With virulent diseases, you want to know right now if you are infected and whether you are visiting a GP's surgery or an A&E department, doing a rapid test makes sense both for you and for the physician who is then able to accurately prescribe something.

Not all conditions are easily treatable, if at all. So, although it may be possible for doctors and other health professionals to administer a rapid test for oncological or degenerative conditions, such as Alzheimer’s, what happens, from a service delivery perspective, if the test comes back positive in five minutes?

Then, what was a routine ten-minute GP appointment turns inevitably into a two-hour unplanned counselling session. This is not how GP surgeries and primary care providers want to work.

Clearly, administering a test is the quickest and easiest part. Taking the necessary action to manage patients’ needs once you have the results, including meeting their mental health needs, requires much more time and staff resources. Sometimes it is simpler to send a daily batch of tests to the lab and a get the results at the end of the week.

Several companies are already in a race to produce what is effectively a Star Trek-style ‘tricorder’ – a simple blood spot test which can provide a multiplex diagnostic for 30 or more different targets.

As well as telling you if you have cancer, Alzheimer’s, or liver disease, it will measure if your cholesterol is too high, if your kidney function is not great or if you have any number of hormone related issues.

The theoretical value of this to a patient’s health, longevity and quality of life is enormous. While no types of dementia can be cured at present, if caught early enough, mitigation is possible to benefit the sufferer and their families. Further down the line, it may save on the cost of prescribing expensive pharmaceuticals and specialist care.

And yet there is a strong argument against over-diagnosing.  Many patients live with conditions they never know about, and they die with them but not of them. No one has perfect health, and if a physician tests for 100 things, they are bound to find something wrong.

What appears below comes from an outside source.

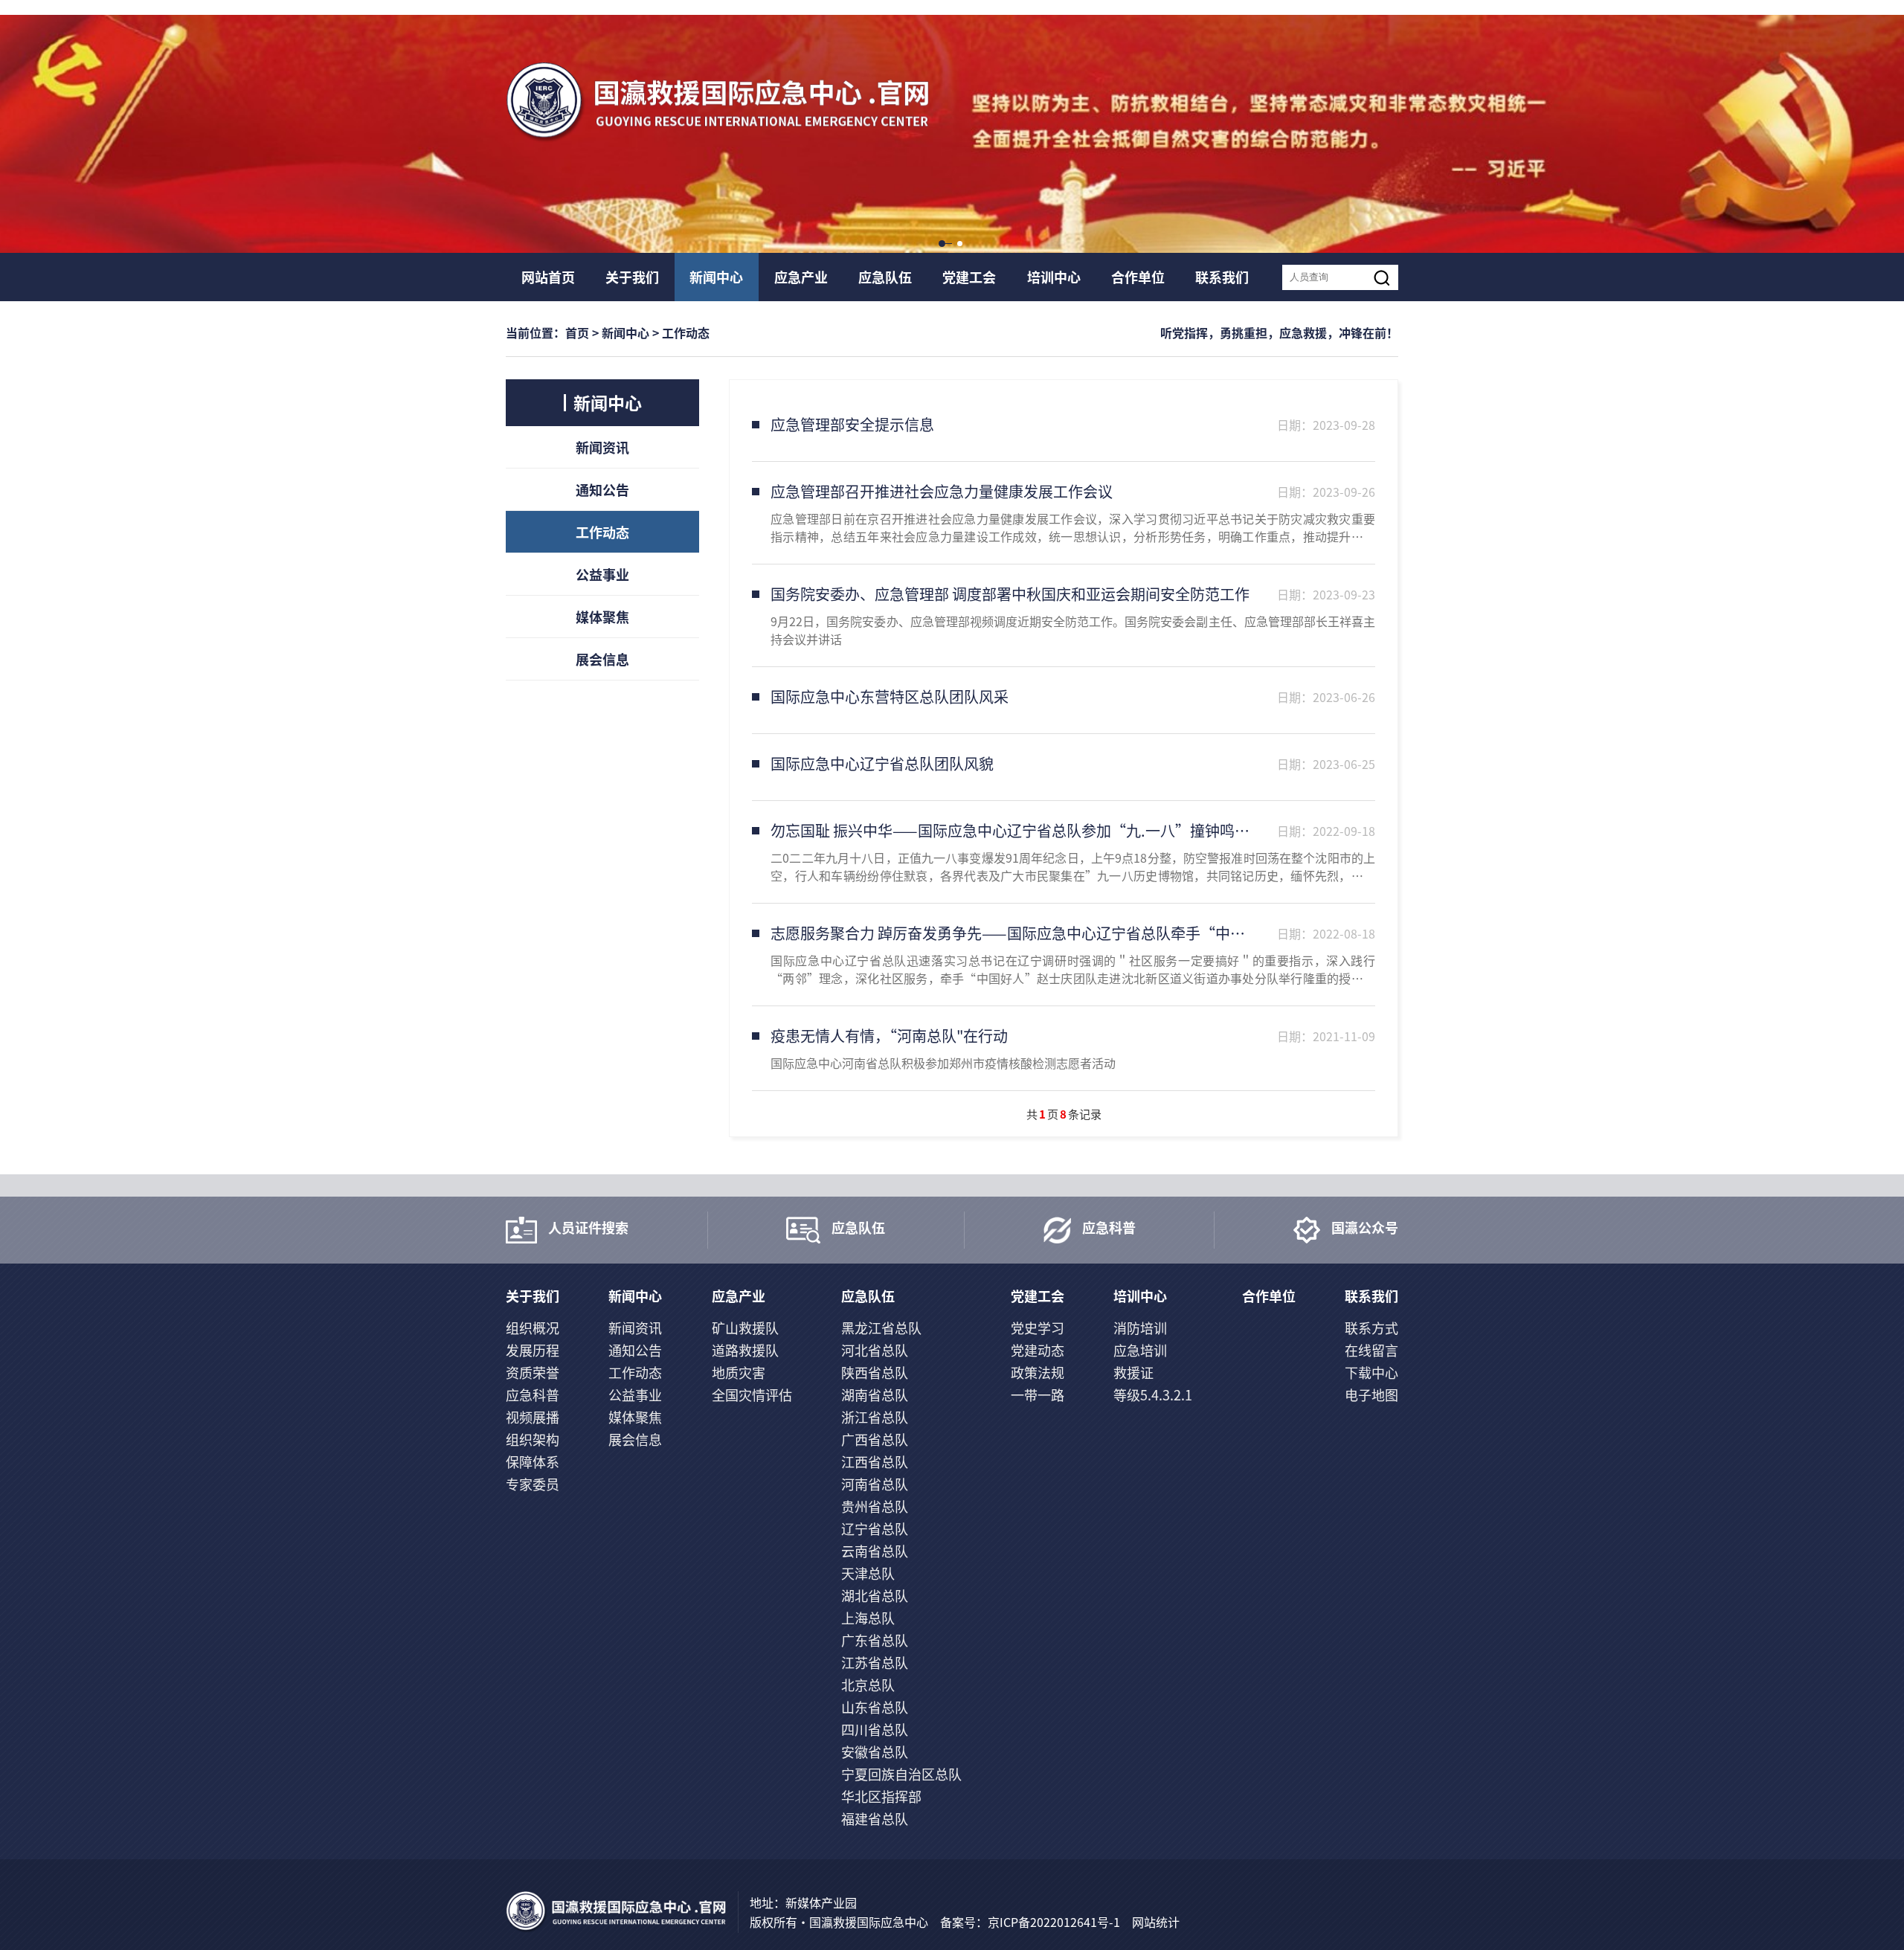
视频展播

There is also the issue of insurance risk. If an insurance company knows that a patient has something likely to kill them over the next decade, will they take them on as an insurance risk? Probably not.

Investors in diagnostics already include some large insurers who want to know what risks they are taking with every policyholder. A corollary of having an all-singing-all-dancing tricorder test available on the shelves at every neighbourhood pharmacy, is that you may be required to take one before being considered for health, life or even car insurance.

Resistance to the exponential growth of diagnostics might even come from within the NHS because, as technology develops, it will inevitably face greater and more detailed diagnostics reporting requirements.

There could be echoes of the current dichotomy faced by health service providers who have to meet a growing requirement to hit or exceed outcome targets while, at the same time, coping with ever greater demands on service capacity, with finite resources.

Medical diagnostic technology will continue to improve, and the ongoing trend towards using ever more artificial intelligence in finding increasingly faint signals in ever-growing datasets will allow physicians ever greater accuracy and understanding. However, collecting and interpreting the vast amounts of raw information from these enormous datasets requires a set of human skills that is not yet widely available.

Ivor Campbell is Managing Director of Stirlingshire-based Snedden Campbell, a search company for the medical technology industry.